*WHAT THE TASK ASKS*. Reproduce the entries below exactly, but leave the pictures out.

Stored data:
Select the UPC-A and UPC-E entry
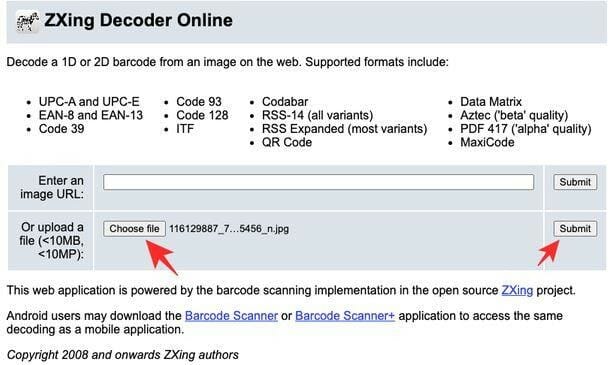The width and height of the screenshot is (611, 365). (x=89, y=102)
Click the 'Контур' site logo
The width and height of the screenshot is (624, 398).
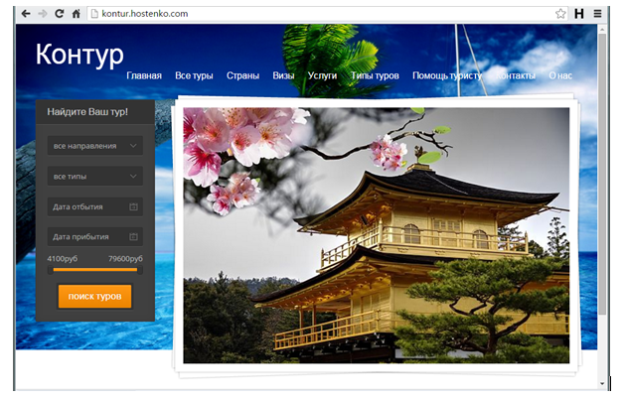click(80, 55)
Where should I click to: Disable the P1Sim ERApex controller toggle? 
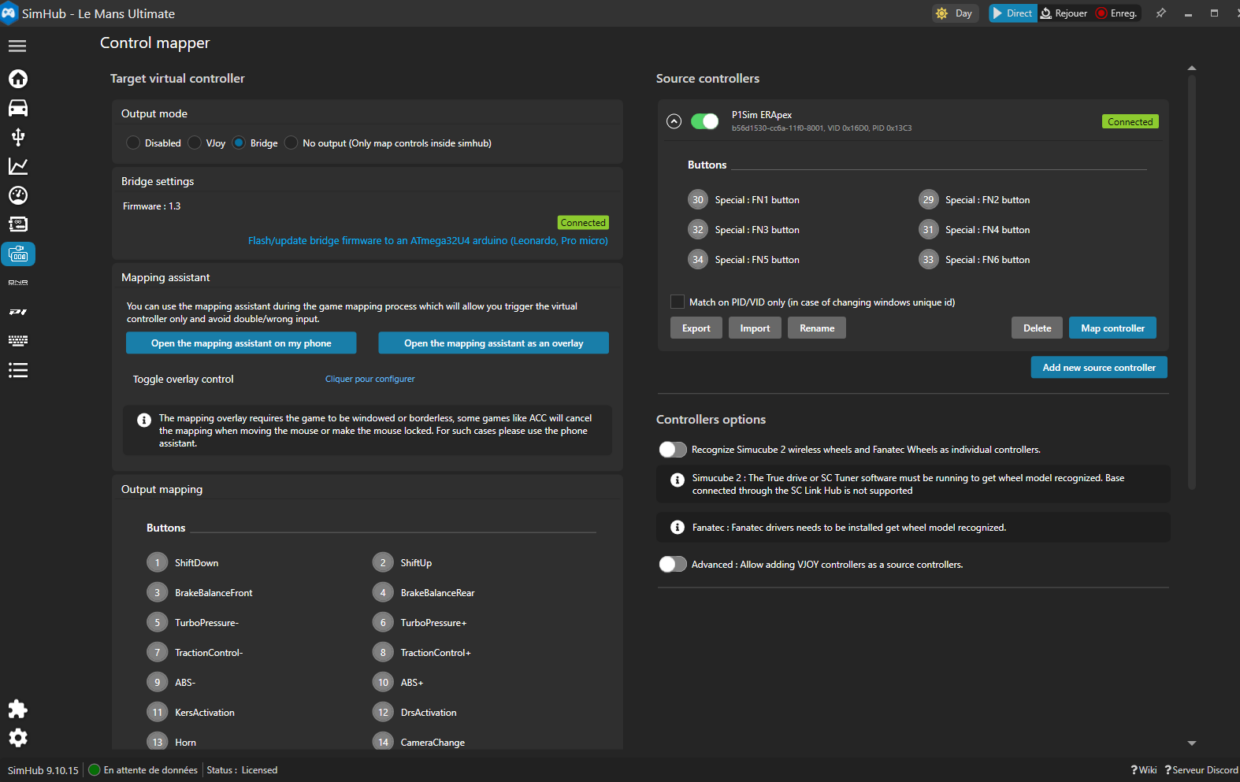705,120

*REPLY*.
Select the UPC-A and UPC-E entry
The width and height of the screenshot is (611, 365). (x=89, y=102)
Click the 'Контур' site logo
The width and height of the screenshot is (624, 398).
click(80, 55)
Where should I click to: Disable the P1Sim ERApex controller toggle? 
705,120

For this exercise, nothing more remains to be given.